• _OBJECTIVES_:
**A)** Decide whether each statement agrees with the addressing-modes excerpt. Answer yes or no for each, and quote the words of the excerpt that decide it. (i) In implied addressing, the accumulator AC serves as the second operand address. (ii) Immediate addressing needs an extra memory access to fetch the operand. (iii) The instruction addressing mode forms the address of an operand in memory.
**B)** According to the addressing-modes excerpt, what are operands that are contained in the instruction itself called?
**C)** Copy the part of the addressing-modes excerpt that starts at the words "2. Immediate Addressing" and ends after "memory access time.", swapping "immediate values" for "literal values".

Addressing mode: The method of forming an operand or instruction address
- Instruction addressing mode: Used to form the address of an instruction in memory
- Data addressing mode: Used to form the address of an operand in memory

4.4.1 Instruction Addressing Modes

Sequential addressing mode
Jump mode

4.4.2 Operand Addressing Modes

The method of finding the actual operand based on the address code field given in the instruction, i.e., the method of forming the effective address of the operand, is called the operand addressing mode. For example, a single-address instruction structure:

Operation Code OP	Index X Indirect I	Formal Address A
	Addressing mode characteristic bits	Offset

The addressing process is the process of transforming the formal address of the operand into the effective address of the operand.

1. Implied Addressing

Feature: The address of the operand is not explicitly given in the instruction, but is implicit
In a single-address instruction format, the address field does not specify the second operand's address, but specifies the accumulator AC as the second operand address. AC is an implicit address.

2. Immediate Addressing

Feature: Immediate addressing is a special addressing mode where the instruction's address field specifies not the operand address, but the operand itself
The data is contained in the instruction; fetching the instruction also fetches the immediately usable operand, hence such operands are called immediate values.
The operand included in the instruction is immediately available, saving memory access time.

• _PROVIDED MATERIAL_:

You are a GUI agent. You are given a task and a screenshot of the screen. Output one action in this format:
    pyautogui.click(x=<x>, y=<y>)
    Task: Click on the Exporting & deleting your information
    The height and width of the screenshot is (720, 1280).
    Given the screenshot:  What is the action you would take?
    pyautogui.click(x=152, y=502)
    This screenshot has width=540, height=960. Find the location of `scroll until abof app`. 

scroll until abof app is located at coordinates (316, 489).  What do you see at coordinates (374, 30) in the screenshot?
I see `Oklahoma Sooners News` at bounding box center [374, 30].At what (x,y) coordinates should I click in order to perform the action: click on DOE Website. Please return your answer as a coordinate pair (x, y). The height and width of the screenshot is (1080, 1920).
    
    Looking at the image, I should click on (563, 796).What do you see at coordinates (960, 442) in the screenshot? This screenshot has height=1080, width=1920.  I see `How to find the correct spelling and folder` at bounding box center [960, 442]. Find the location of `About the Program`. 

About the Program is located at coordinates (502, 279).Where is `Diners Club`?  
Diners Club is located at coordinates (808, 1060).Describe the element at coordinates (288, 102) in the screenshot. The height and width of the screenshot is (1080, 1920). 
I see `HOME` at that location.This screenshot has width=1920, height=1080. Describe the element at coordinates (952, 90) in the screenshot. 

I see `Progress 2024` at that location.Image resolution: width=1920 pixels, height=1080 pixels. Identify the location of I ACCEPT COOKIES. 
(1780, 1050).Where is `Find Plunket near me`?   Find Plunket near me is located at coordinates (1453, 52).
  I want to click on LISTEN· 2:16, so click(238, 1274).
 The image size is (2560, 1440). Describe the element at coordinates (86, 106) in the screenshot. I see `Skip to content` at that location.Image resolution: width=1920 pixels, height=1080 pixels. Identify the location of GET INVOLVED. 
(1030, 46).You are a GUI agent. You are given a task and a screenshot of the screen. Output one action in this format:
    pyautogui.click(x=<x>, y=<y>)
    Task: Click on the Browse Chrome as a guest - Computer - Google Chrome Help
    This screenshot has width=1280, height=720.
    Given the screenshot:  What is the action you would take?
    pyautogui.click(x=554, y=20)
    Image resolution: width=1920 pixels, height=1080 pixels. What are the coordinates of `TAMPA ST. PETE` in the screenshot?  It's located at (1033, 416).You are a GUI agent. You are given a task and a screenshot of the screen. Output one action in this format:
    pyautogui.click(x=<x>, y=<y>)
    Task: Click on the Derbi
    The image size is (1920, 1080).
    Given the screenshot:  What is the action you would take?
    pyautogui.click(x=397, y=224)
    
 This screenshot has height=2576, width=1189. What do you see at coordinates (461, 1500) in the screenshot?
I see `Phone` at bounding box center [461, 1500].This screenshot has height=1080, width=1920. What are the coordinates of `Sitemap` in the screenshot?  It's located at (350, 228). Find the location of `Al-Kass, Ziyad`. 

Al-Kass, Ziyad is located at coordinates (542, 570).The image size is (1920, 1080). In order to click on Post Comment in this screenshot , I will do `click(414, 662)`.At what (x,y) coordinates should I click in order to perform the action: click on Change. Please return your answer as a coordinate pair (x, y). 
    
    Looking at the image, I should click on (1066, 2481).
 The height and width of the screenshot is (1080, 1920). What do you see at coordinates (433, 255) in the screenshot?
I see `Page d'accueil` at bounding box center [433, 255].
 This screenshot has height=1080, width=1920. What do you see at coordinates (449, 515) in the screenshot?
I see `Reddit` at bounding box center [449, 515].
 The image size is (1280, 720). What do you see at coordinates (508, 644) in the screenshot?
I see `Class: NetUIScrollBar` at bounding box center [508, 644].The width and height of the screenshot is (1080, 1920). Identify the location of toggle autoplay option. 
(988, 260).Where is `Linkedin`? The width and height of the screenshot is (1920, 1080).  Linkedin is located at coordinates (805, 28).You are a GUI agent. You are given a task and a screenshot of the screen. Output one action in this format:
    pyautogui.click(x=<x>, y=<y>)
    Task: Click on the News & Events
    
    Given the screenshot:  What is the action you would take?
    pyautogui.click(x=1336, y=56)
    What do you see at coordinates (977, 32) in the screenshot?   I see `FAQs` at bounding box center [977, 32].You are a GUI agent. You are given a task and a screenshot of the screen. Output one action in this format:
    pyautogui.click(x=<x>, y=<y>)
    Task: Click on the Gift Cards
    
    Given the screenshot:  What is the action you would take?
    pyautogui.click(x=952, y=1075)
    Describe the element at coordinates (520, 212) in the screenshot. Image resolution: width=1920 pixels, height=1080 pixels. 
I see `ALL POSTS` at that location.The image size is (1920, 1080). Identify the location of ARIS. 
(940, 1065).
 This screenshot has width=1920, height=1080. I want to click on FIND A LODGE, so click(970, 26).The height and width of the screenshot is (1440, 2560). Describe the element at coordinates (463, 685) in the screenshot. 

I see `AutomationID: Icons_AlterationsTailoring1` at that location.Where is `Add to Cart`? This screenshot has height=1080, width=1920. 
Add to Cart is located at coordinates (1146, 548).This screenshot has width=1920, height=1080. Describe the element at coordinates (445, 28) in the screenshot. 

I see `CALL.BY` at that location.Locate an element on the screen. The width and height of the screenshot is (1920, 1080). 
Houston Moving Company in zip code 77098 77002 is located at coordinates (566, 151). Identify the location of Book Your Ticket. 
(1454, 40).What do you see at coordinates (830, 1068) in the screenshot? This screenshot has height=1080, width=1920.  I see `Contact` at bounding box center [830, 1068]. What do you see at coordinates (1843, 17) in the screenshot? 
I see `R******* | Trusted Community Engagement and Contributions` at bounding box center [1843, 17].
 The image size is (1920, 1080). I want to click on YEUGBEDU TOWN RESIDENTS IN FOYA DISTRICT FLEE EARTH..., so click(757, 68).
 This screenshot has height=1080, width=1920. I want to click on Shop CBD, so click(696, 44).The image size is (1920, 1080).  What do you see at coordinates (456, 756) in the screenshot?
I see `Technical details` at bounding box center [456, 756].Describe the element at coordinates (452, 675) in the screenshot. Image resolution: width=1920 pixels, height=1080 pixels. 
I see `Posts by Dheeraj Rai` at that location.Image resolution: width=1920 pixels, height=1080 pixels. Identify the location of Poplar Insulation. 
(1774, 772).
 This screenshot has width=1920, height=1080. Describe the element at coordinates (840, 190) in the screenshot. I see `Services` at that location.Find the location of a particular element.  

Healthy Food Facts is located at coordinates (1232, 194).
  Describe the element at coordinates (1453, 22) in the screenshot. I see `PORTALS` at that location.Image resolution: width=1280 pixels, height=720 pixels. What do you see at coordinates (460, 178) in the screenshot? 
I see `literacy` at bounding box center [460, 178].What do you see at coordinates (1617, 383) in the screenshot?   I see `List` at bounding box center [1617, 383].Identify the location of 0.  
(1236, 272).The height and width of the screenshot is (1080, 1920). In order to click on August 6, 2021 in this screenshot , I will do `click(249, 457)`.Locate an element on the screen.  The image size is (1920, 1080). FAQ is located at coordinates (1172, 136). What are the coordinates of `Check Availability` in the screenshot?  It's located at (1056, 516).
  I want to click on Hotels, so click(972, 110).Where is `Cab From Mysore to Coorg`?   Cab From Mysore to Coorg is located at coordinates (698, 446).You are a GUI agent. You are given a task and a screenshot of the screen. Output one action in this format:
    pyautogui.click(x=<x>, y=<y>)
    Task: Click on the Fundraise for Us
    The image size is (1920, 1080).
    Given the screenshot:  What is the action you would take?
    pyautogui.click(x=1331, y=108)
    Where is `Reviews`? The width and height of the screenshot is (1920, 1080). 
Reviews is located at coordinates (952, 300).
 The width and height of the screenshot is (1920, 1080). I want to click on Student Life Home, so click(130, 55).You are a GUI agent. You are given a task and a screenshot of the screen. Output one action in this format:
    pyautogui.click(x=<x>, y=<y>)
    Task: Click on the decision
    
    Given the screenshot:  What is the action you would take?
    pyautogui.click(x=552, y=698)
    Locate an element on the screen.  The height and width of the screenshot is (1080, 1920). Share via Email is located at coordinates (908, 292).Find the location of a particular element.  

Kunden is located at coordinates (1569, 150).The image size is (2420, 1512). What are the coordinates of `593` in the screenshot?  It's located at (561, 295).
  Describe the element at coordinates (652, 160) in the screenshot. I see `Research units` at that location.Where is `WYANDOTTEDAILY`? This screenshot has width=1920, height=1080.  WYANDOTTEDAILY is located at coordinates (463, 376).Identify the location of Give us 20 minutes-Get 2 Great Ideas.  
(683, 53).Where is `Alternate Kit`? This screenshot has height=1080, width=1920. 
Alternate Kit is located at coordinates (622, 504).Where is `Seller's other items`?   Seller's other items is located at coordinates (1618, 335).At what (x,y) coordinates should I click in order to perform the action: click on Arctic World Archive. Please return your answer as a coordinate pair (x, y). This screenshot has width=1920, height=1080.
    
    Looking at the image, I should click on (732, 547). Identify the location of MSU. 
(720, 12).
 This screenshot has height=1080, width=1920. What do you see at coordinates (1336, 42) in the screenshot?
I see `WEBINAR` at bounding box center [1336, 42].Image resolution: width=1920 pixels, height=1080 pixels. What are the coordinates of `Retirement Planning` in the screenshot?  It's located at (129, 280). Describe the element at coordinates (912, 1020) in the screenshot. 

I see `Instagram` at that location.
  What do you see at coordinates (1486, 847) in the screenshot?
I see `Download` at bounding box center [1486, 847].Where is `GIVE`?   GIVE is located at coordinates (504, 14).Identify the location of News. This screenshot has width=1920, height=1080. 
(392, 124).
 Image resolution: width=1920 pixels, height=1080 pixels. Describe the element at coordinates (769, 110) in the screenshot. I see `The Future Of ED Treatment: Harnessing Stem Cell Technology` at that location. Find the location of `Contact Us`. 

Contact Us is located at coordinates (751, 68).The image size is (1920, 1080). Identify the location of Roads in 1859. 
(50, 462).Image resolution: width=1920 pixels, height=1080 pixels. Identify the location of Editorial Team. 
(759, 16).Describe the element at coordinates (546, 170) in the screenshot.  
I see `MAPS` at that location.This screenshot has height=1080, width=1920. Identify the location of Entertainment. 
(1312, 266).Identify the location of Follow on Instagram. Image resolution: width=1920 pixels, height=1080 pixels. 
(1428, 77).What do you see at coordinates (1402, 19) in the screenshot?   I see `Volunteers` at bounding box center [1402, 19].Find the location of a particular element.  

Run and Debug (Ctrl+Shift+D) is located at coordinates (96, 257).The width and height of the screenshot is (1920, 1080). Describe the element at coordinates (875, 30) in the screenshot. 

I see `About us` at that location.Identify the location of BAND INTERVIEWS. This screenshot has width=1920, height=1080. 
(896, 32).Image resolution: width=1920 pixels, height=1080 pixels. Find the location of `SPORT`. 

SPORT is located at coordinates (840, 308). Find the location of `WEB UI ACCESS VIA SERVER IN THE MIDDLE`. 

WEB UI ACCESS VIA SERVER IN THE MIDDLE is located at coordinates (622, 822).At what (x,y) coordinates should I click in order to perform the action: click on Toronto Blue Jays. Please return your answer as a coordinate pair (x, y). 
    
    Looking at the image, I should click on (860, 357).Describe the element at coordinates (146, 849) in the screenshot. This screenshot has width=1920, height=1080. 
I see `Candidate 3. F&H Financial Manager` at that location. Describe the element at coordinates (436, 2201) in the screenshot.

• _RESULTS OF THE TASKS_:
**A)**
(i) Yes: "specifies the accumulator AC as the second operand address"
(ii) No: "The operand included in the instruction is immediately available, saving memory access time."
(iii) No: "Instruction addressing mode: Used to form the address of an instruction in memory"

**B)** Immediate values.

**C)**
2. Immediate Addressing

Feature: Immediate addressing is a special addressing mode where the instruction's address field specifies not the operand address, but the operand itself
The data is contained in the instruction; fetching the instruction also fetches the immediately usable operand, hence such operands are called literal values.
The operand included in the instruction is immediately available, saving memory access time.